Trecho do texto —
________________________________________

Em abril, setor industrial registrou queda maior do que a esperada
Mudanças na percepção fiscal e a incerteza do mercado acerca das novas manobras do governo para equilibrar as contas públicas contribuem com a escalada do dólar e potencializam impactos ao setor da indústria no Brasil, analisa representante do setor .
Dessa forma, a situação atual da equipe econômica ao lidar com as receitas e despesas do Estado podem encarecer os custos e retirar até R$ 100 bilhões do segmento industrial. Essa é a avaliação de Flávio Roscoe, presidente do Federação das Indústrias do Estado de Minas Gerais (Fiemg).
A produção do setor industrial brasileiro iniciou o segundo trimestre com queda maior do que a esperada em abril interrompendo dois meses de altas seguidas — um recuo de 0,5% na comparação com o mês anterior, segundo dados divulgados Instituto Brasileiro de Geografia e Estatística (IBGE).
“O atual quadro do governo é uma situação fiscal complexa, em que há déficit nas contas. O problema na nossa percepção é que não se discute corte de despesas. O governo a todo momento faz propostas de aumento de tributo e isso recai sobre o cidadão”, avaliou Roscoe.
Em abril, o setor público consolidado chegou a registrar um superávit de R$ 6,7 bilhões. Contudo, o resultado foi o pior para o mês em quatro anos e representou alta na margem de 12 meses ante março, a R$ 266,5 bilhões (o equivalente a 2,4% PIB).
Ele ainda ressaltou que uma das barreiras ao setor industrial são o custo Brasil — ou seja, questões estruturais e econômicas que influenciam negativamente os negócios — e, portanto, cria uma dificuldade em manter a competitividade em relação a outros players que possuem em seu país incentivos mais favoráveis à produção.
Além disso, o presidente da Fiemg indica que existe um descompasso entre o discurso do governo sobre a valorização da indústria e a prática. “O discurso tem que conciliar com a prática e isso não tá acontecendo”, disse ele.
Mudanças na política fiscal
Uma das mudanças recentes nesse cenário é o novo arcabouço fiscal, vigente desde o ano passado, que substituiu o teto de gastos e faz com a despesa cresça 70% da receita, vinculando a saúde a educação, em vez de realizar correção pela inflação.
Ações como a Medida Provisória (MP) 1.227/2024, que gerou críticas de parlamentares e setores da economia, é vista também como um fator que contribui na tendência de queda dos indicadores macroeconômicos e na redução do nível da atividade econômica.
Roscoe também lembra a “taxação das blusinhas”, outra polêmica que influencia a perspectiva fiscal e a segurança econômica do país.
“Estão saindo do Brasil R$ 100 bilhões por ano em compras de site internacional sem tributação. Isso fere quem? O comércio e a indústria local. Ora, se vamos incentivar alguém, se não pode cobrar impostos, que não cobre sobre o nacional (…) parece pouco, mas é quase que todo [investimento para] o Bolsa Família”, disse Roscoe.

________________________________________

Material fornecido —
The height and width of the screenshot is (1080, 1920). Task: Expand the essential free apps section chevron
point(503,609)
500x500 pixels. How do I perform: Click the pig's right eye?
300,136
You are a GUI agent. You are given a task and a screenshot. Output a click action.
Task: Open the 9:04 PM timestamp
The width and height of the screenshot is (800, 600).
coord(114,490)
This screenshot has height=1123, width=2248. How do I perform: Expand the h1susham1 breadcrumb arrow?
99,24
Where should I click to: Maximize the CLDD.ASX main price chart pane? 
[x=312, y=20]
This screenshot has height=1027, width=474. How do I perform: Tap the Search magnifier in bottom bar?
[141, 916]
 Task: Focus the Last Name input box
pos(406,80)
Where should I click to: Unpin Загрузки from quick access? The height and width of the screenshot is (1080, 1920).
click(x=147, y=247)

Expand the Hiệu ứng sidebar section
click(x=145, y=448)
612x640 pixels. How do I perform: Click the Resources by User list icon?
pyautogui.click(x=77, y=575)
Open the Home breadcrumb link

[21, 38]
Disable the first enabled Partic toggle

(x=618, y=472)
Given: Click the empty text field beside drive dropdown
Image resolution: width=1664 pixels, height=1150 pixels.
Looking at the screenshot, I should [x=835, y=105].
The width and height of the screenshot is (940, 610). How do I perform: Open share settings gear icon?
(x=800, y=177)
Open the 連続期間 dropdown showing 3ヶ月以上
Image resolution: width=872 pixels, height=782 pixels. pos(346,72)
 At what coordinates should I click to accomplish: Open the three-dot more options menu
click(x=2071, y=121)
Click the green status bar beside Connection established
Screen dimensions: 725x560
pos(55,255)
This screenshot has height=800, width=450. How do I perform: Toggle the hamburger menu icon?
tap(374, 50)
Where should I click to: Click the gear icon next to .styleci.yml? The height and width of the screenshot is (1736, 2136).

________________________________________

Retome o texto sobre a queda da indústria brasileira e a situação fiscal a partir do ponto em que ele termina. O material acima não tem relação com o texto.

Resposta —
Já Marcus Pestana, diretor-executivo do Instituição Fiscal Independente (IFI), apontou a política de valorização do salário mínimo como outro componente que distancia o equilíbrio das finanças, ao aumentar o peso das despesas à medida que aumenta a arrecadação.
“Quando o governo determina um aumento de impostos, ele encarece o custo das empresas e elas repassam para o consumidor”, analisou Pestana, comparando a carga tributária brasileira — baixa em relação aos países europeus e alta quando comparada aos seus pares emergentes.
Dólar forte impacta indústria brasileira
Seja pelo debate da MP, a agenda do ministro da Fazenda ou a contenção de gastos a fim de atingir a meta fiscal estabelecida pelo governo, o mercado tem sentido uma deterioração financeira, com juros futuros e bolsa avançando no vermelho.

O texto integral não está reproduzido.